After all of this, you may be wondering what I think it would take for Autism Speaks to stop being something the autistic community loathes. I can’t speak for the entirety of us, but here is a list of things that I believe Autism Speaks needs to do to before I will even begin to consider it a legitimate, supportable autism charity:
- Offer a formal, written apology to the entire autism community for their previous rhetoric and behavior. Apologize to all autistic people for all the nasty things they have called us. Apologize to us for all the harm they have done in spreading their fear rhetoric.
- Actively attempt to track down and remove any remaining “bewareness” fear-mongering materials they had previously produced, including videos, ads, pamphlets, PDFs, websites, and other materials.
- Change the makeup of their board to have at least 51% autistic representation. I do think the voices of parents, professionals, and educators are all important in the discussion about autism, but none of those are as important as the voices of autistic people. As such, any organization that claims to speak on autism needs to be led in majority by autistic people.
- Re-allocate all incoming funds. Eliminate any funding to genetic/prenatal research and instead put those funds towards research that looks to improve the lives of autistic people alive today. Cut back on funding towards marketing and “awareness” campaigns and instead put these funds towards actual charitable work that supports autistic people and their families (and which is their lowest spending category at present).
- Drop the overwhelming focus on autism awareness and instead embrace autism acceptance. As I have stressed on this blog several times before, awareness is not enough. As such, the “Light it up Blue” campaign needs to be dropped entirely. Perhaps they could replace this with the neurodiversity friendly #WalkInRed or #LightItUpGold campaigns.
- Provide specific resources directed towards autistic people. Not just parents. Not just caregivers. Real, actually autistic people.
If all of these things are done and Autism Speaks starts to show a pattern of doing good things for the autistic (and broader autism) community, then I might just consider them an organization I can get behind. But until then, I will continue to speak out against the active harm Autism Speaks is doing.
Unfortunately, Autism Speaks is the largest well known charity for autism, so the dollars of those who wish to support people on the spectrum are likely to end up in their coffers. Most people are ignorant of the nature of this organization, and they donate with good intentions. However, now that you have read this article, you have no excuse for supporting them. I made it very clear why this is an organization that should not be supported, and one that I would argue is hurting autistic people.
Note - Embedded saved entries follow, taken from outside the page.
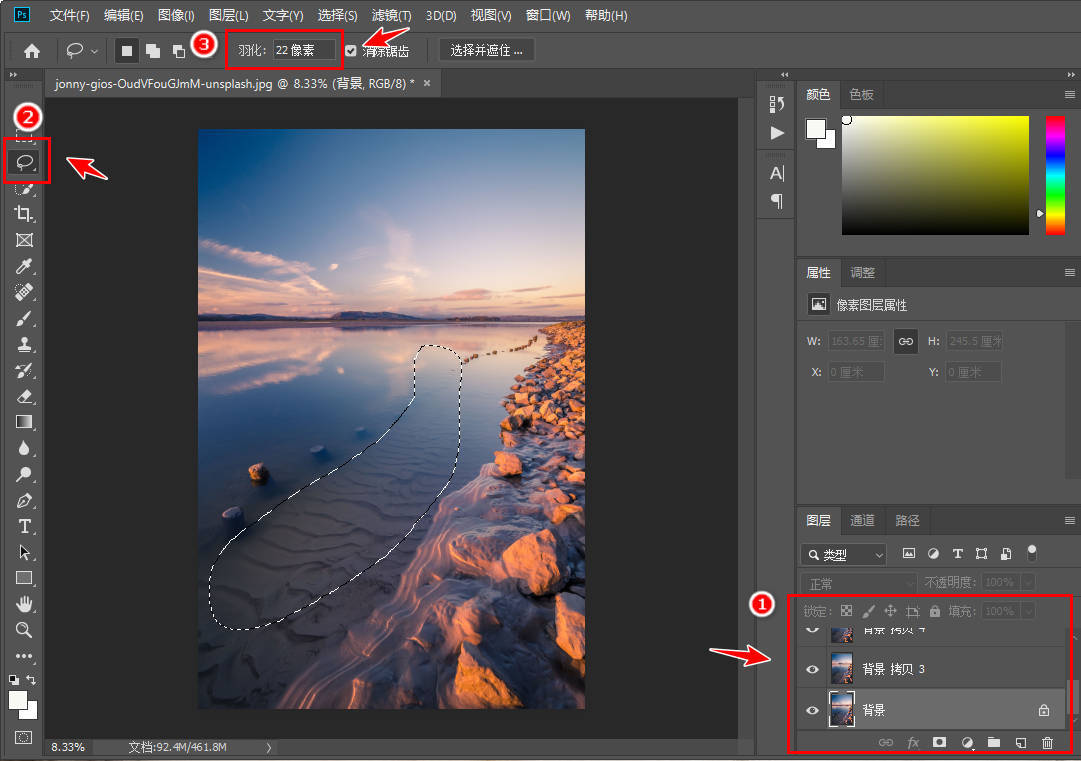Open the layer filter 类型 dropdown
The width and height of the screenshot is (1081, 761).
(844, 554)
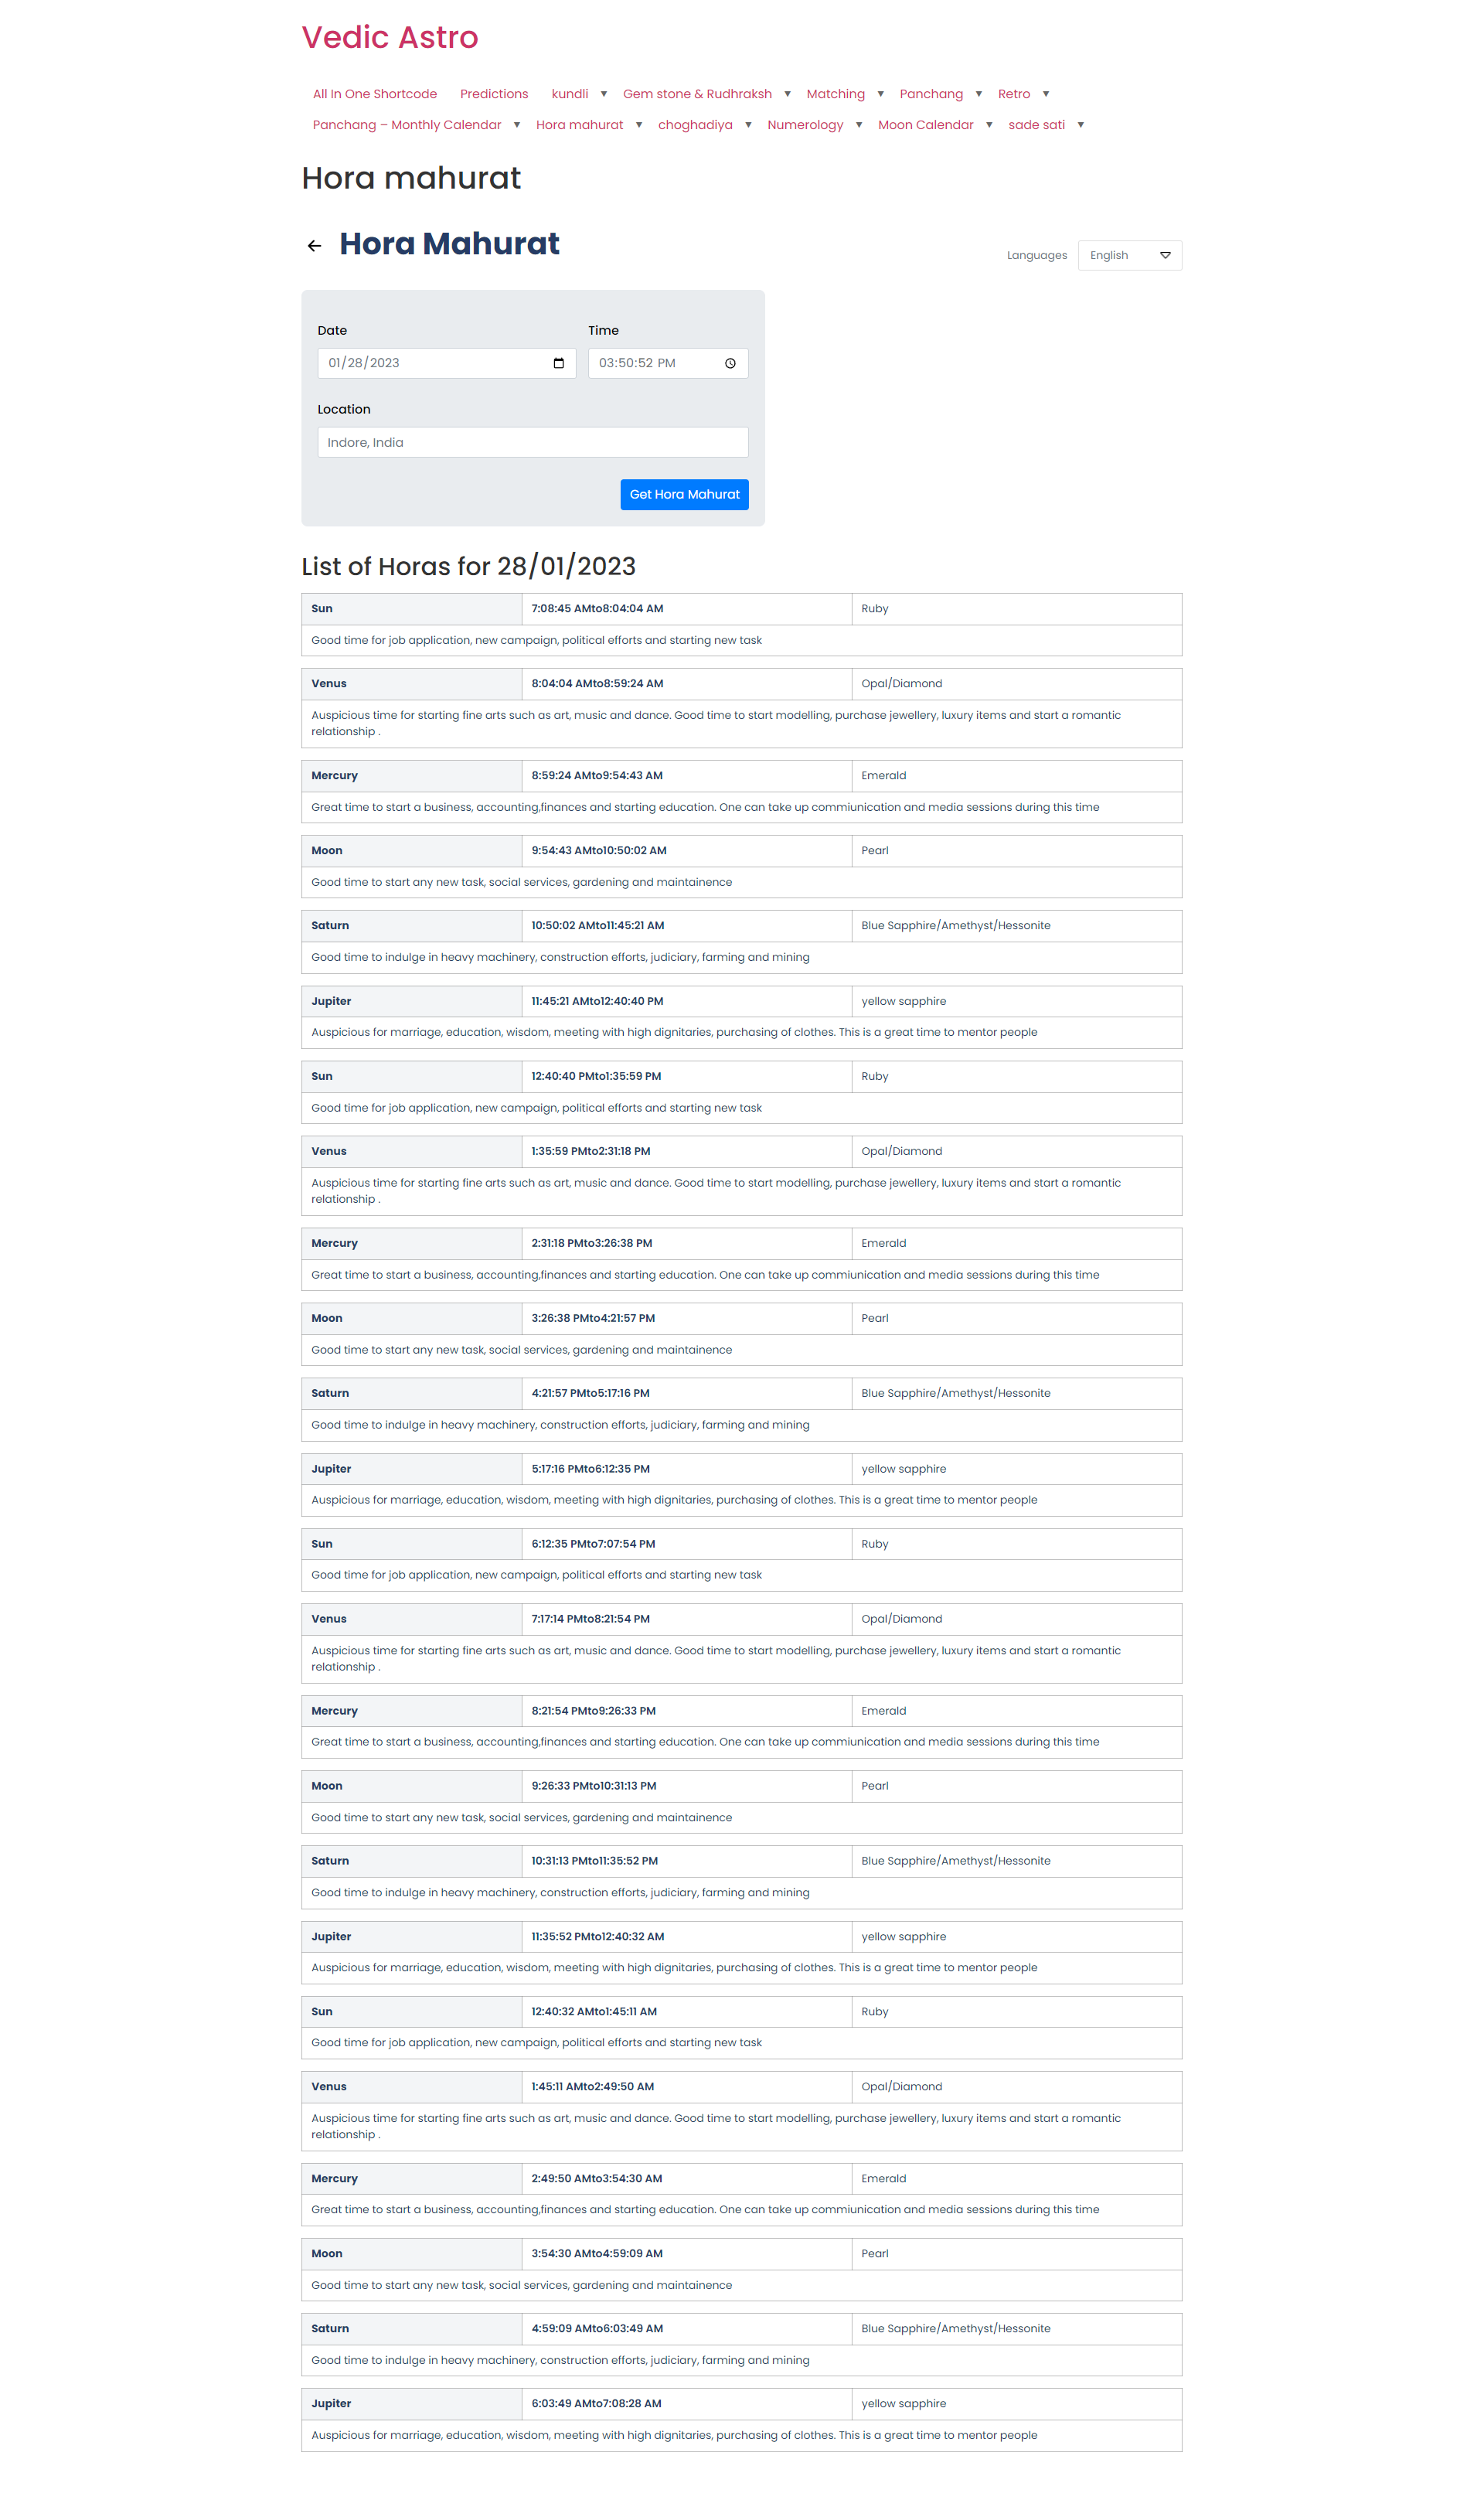1484x2500 pixels.
Task: Open the calendar picker icon in Date field
Action: tap(559, 363)
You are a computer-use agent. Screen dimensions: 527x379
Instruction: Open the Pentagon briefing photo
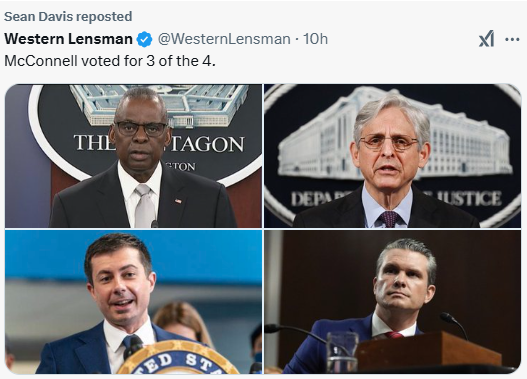tap(133, 156)
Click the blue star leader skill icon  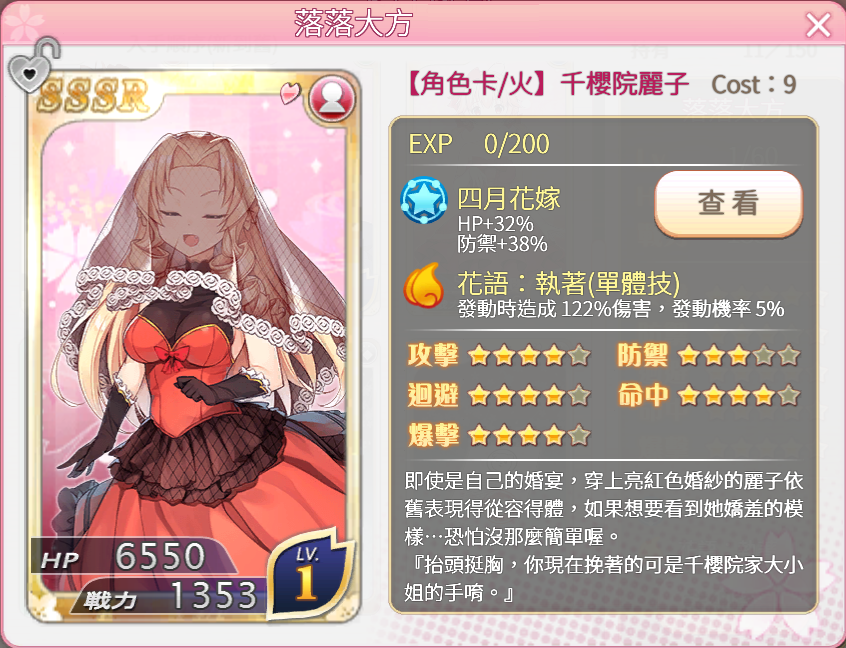(424, 201)
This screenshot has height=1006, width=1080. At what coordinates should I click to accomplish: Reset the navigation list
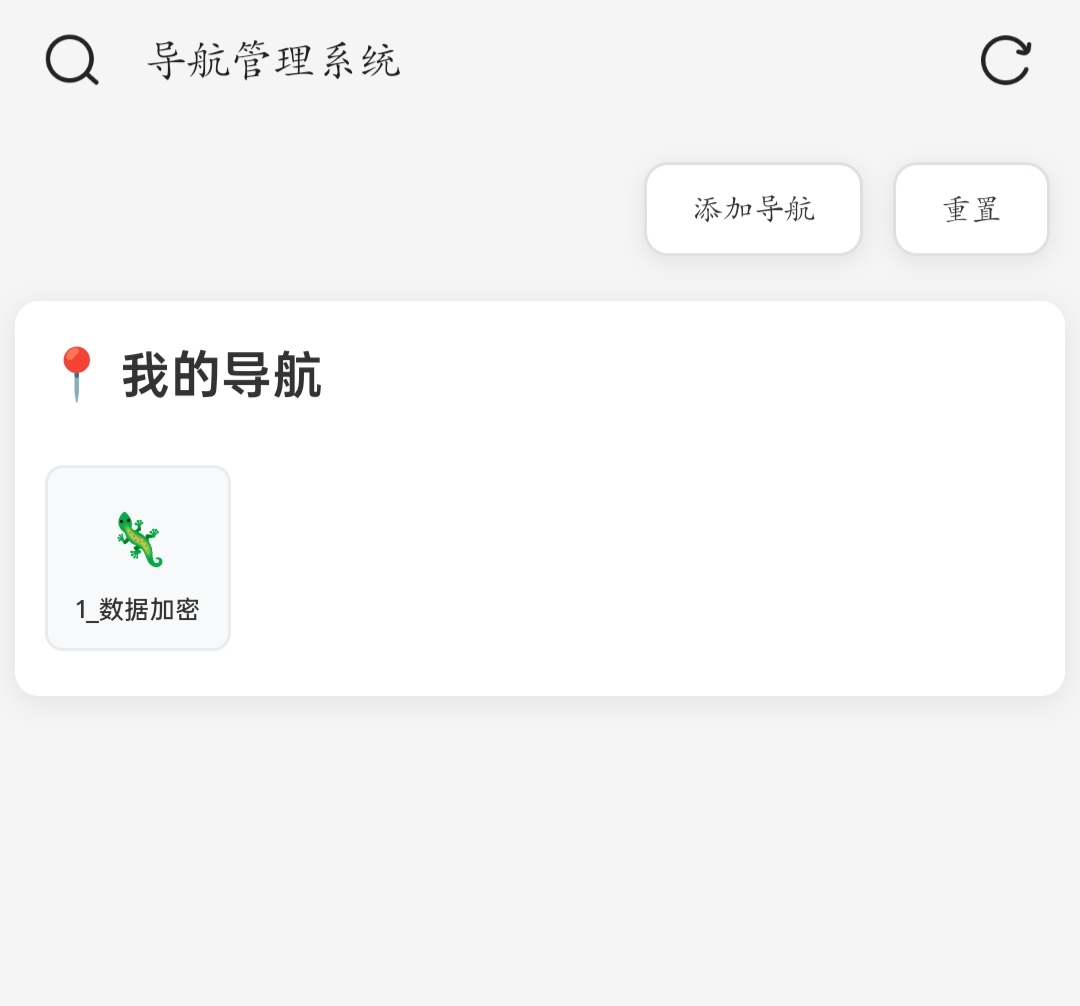pyautogui.click(x=971, y=209)
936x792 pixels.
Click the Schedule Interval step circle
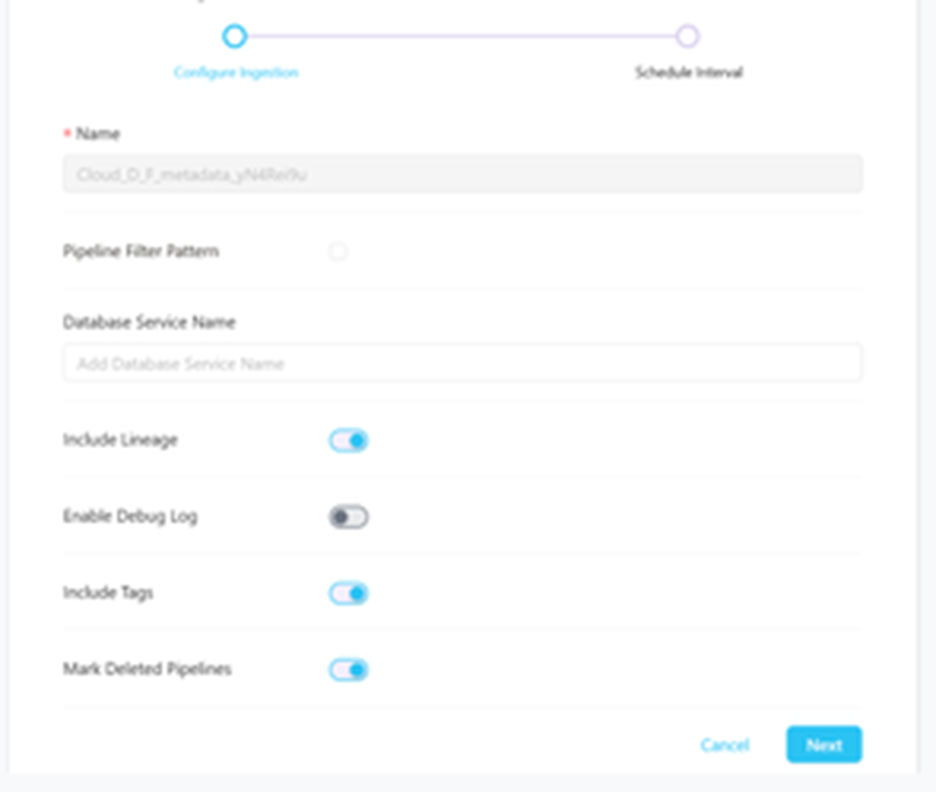coord(687,37)
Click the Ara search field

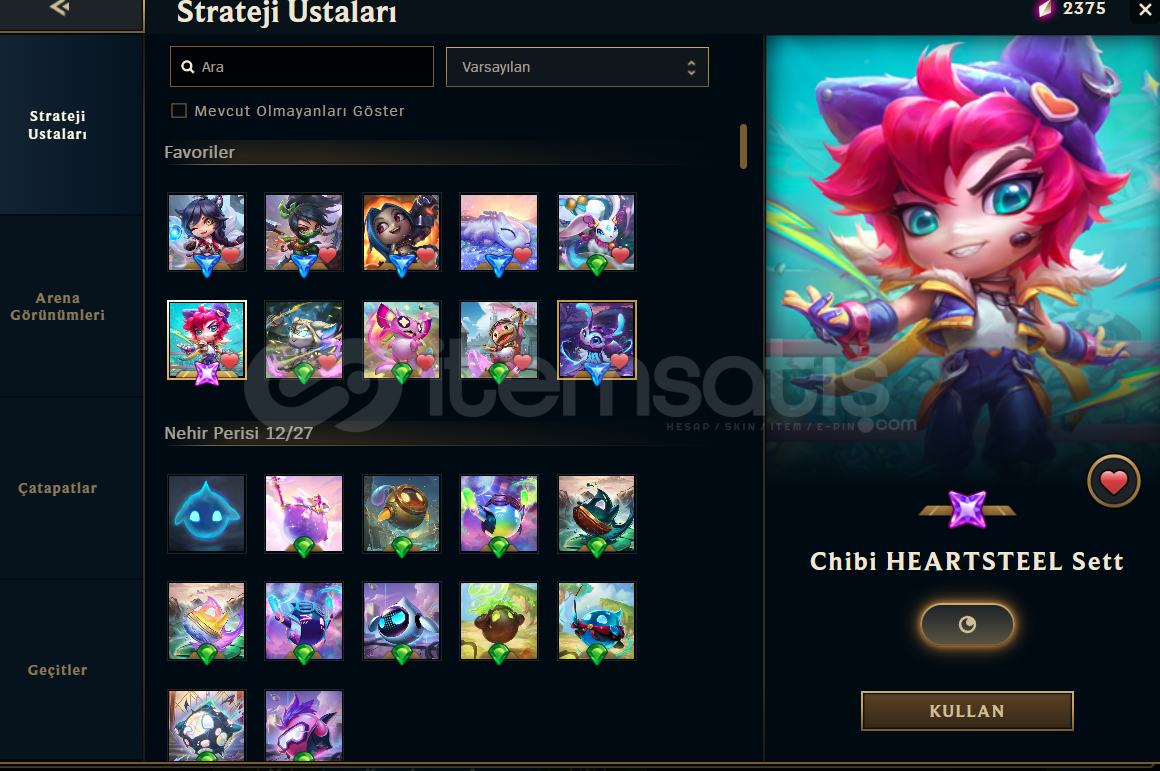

I encourage you to not light it up blue. Don’t go to the Autism Speaks autism walks. Before you post something on autism awareness, read it and think about whether it will create prejudice towards actually autistic people. And especially do not donate to Autism Speaks. When you donate to a charity, donate to a charity that is focused on helping autistic people alive today instead of focused on preventing us from being born in the future. This little bit of support can make a huge difference for many of us. Please. It’s time to listen; listen to those who will be impacted by this the most.
Finally, I encourage you to read what other autistic people have been saying about Autism Speaks. You can do a Google search for “Autism Speaks does not speak for me” and all sorts of results of autistic people speaking out against Autism Speaks can be found. Our voices matter.
For now though, I will leave you with my pledge: I am Quincy. I am 17 and I am autistic, and Autism Speaks does not speak for me!